Home » Cambodia » Nonviolence Prevention in Cambodia’s Deaf Community

MISSIONER NEWSLETTER – Spring 2026

Julie Lawler, Cambodia

Nonviolence prevention in Cambodia’s Deaf community

The real voyage of discovery consists not in seeking new landscapes, but in having new eyes.
French Novelist Marcel Proust

In 2022 Maryknoll Lay Missioners adopted nonviolence as a guiding focus to how we approach mission in the 21st century. This focus has led me to see my experiences at the Deaf Development Programme (DDP) through that new lens of nonviolence (and how we work to prevent violence, to intervene in it, and to bring about reconciliation and restoration in the wake of violence).

With my fellow Maryknoll lay missioners, we did a situational analysis of our local reality and noted that Cambodia has a high level of domestic and gender-based violence and widespread discrimination of people with disabilities. Becoming more aware of these realities has led me to look for ways to address nonviolence at DDP with training or activities that relate to trauma healing, conflict resolution and dialogue to solve problems.

The following are some prevention approaches that we are implementing at DDP that support nonviolent living. This focus is impacting deaf individuals at DDP every day in how they relate to their families, friends and people in society.

  1. Education and language: At DDP, education allows deaf students to access Cambodian Sign Language (CSL), which is their natural first language.
  2. Communication: Once students learn that language, they can more clearly communicate their feelings, relate to others and listen to the needs or wants of others and gain an understanding from social interactions. Deaf students at DDP come from homes where they did not communicate with family members using any formal language but rather informal gestures called “home signs” that were created out of the need to say basic commands like go, come, get, leave, eat, sleep. Now, using CSL, they can communicate more freely and begin to engage in more social and academic settings.
  3. Dealing with anger and strong emotions: When a deaf student has language, they can finally express their feelings (happy, sad, hungry, excited, disappointed, etc). DDP students have stored up many life experiences but have not had language to fully express themselves, so naturally our deaf students at DDP deal with anger and strong emotions. Learning CSL, interacting with other deaf peers and deaf role models, and living in an environment with consistent support, gives the deaf students time to grow into their new “deaf” identity.

+-------+

Decide whether each statement below agrees with the newsletter article on nonviolence in Cambodia's Deaf community, answering yes or no and quoting the words of the article that settle it. (a) Maryknoll Lay Missioners adopted nonviolence as a guiding focus in 2022. (b) Before coming to DDP, the deaf students talked with their families in Cambodian Sign Language. (c) The situational analysis found that Cambodia has a low level of domestic violence.

SUPPLIED DATA:
+-------+

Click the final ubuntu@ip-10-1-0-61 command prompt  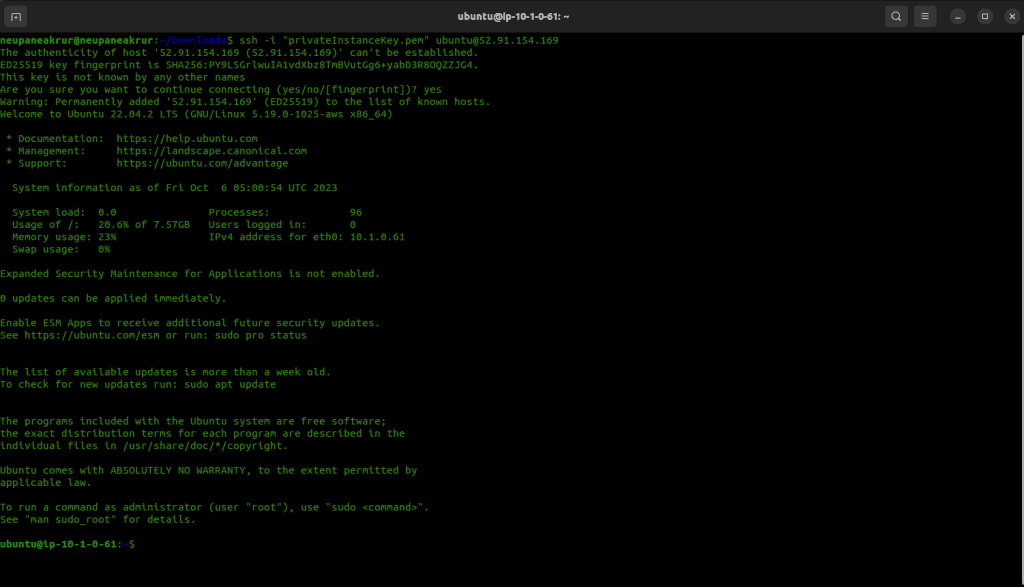(66, 544)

+-------+

FULL RESPONSE:
(a) Yes: "In 2022 Maryknoll Lay Missioners adopted nonviolence as a guiding focus to how we approach mission in the 21st century."
(b) No: "Deaf students at DDP come from homes where they did not communicate with family members using any formal language but rather informal gestures called “home signs”"
(c) No: "Cambodia has a high level of domestic and gender-based violence"